References: https://www.webmd.com/pain-management/magnetic-field-therapy-overview
Magnets, Meridians, and Energy Medicine An Interview with William Pawluk, M.D., M.Sc.

Contour of the horse

Relates to the outline or configuration of the individual muscle.”

Contour can be observed while the horse is standing in the stable or during work. When looking at contour we would like to see clean, correctly shaped muscles that blend smoothly into one another. Visible stress lines or dents may indicate areas of strain and tension. Incorrect contour can lead to other problems in the future such as muscle tears and or lower limb injuries.

You can tell a lot about a horse by the shape of his body, asides from being overweight or underweight we can determine if he is working correctly and engaging his core, not working heavy on the forehand or leaning on the riders hands, we can tell if he is balanced or working from behind. Muscle symmetry or asymmetry will show if the horse if left or right dominant and then the common patterns of compensation that are associated with this movement.

Contour is an observation but it can also be assessed through palpation, use your hands to feel for bumps, tension, dents or and heat, sometimes there is sensitivity or excessive twitching. These are all signs of “something”. Often looking at many horses will help you to develop your skills, this will make you more observant should something look “different” or out of place. The fascia surrounding everything and connecting everything within the body plays a huge role in contour, movement and trauma easily affect the fascia causing this “tight net” to “snag” with a ripple effect through the fascia.

Your vet uses the horses contour as a valuable tool to determine many conditions. If you become familiar with your horses contour you will be able to pick up changes quickly and possibly prevent further injuries or damage by getting in touch with your vet sooner rather than later.

Here are a few points from from a veterinary examination – perhaps you can try this with your horse and make notes for comparison later.


  • First, visualize the animal at rest and from a distance. Note the body type and condition, conformation, any shifting in weight or abnormal stances, and the attitude of the animal.
  • Second, do a closer visual examination of the animal.
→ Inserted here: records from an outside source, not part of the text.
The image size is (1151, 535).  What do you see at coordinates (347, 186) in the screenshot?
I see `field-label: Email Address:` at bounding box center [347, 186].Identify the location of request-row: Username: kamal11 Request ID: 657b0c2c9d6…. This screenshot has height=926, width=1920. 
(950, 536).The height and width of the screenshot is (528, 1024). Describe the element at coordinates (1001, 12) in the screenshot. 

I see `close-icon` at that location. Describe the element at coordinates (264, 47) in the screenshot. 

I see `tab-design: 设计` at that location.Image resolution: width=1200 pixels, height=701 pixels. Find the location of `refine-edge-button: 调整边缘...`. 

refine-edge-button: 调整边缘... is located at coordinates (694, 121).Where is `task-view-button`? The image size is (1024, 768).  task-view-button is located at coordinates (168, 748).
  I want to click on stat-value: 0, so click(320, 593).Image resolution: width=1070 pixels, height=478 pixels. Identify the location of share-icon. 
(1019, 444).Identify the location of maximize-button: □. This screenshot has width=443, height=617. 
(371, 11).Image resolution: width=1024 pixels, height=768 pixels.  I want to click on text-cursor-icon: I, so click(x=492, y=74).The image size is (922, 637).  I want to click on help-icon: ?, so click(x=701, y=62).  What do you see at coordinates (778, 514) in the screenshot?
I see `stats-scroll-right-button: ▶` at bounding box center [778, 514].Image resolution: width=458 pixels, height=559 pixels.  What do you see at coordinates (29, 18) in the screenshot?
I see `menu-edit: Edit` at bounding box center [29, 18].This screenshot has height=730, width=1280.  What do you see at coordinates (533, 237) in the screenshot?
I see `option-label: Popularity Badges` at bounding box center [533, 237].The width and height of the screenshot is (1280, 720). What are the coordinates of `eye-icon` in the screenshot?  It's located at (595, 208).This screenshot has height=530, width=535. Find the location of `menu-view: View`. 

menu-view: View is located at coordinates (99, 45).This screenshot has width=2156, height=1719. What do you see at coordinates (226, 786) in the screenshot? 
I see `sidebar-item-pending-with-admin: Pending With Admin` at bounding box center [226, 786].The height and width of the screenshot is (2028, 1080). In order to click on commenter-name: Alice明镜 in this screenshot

Look for uneven wear in the feet, hoof cracks, lacerations, swellings in joints or tendons, atrophy or swelling of the muscles, and any other gross changes.


  • Feel your horses legs from the hooves up, notice the bumps and lumps, any swelling or puffiness.
  • Notice the muscle eveness or uneveness between the left and right side.
  • Notice your horses reactions, be gentle yet firm with both of your hands.

During your Sumchi session, these contours, shapes and channels along your horses body will guide your strokes, and your awareness will help you create the balance, flow and wellbeing in your horses body that you set in your intentions.

Reference: BSET Academy

History of SUMCHI

The SUMCHI Technique originated from a relationship between SUMCHI developer, Beth Shaw, an ETT™ Practitioner with 20 years experience specialising in the Equine Athlete and the author and veterinary surgeon, Sara Wyche.

For many years, Shaw has been studying and mapping stress points in the horses’ skin, which she calls Nerve Spots. Shaw defined Stroke Routines across the horse’s skin to impact the maximum amount of area where nerve spots generally appear. These SUMCHI Stroke Routines allow you to enhance the wellbeing of your horse, in a simple and effective way.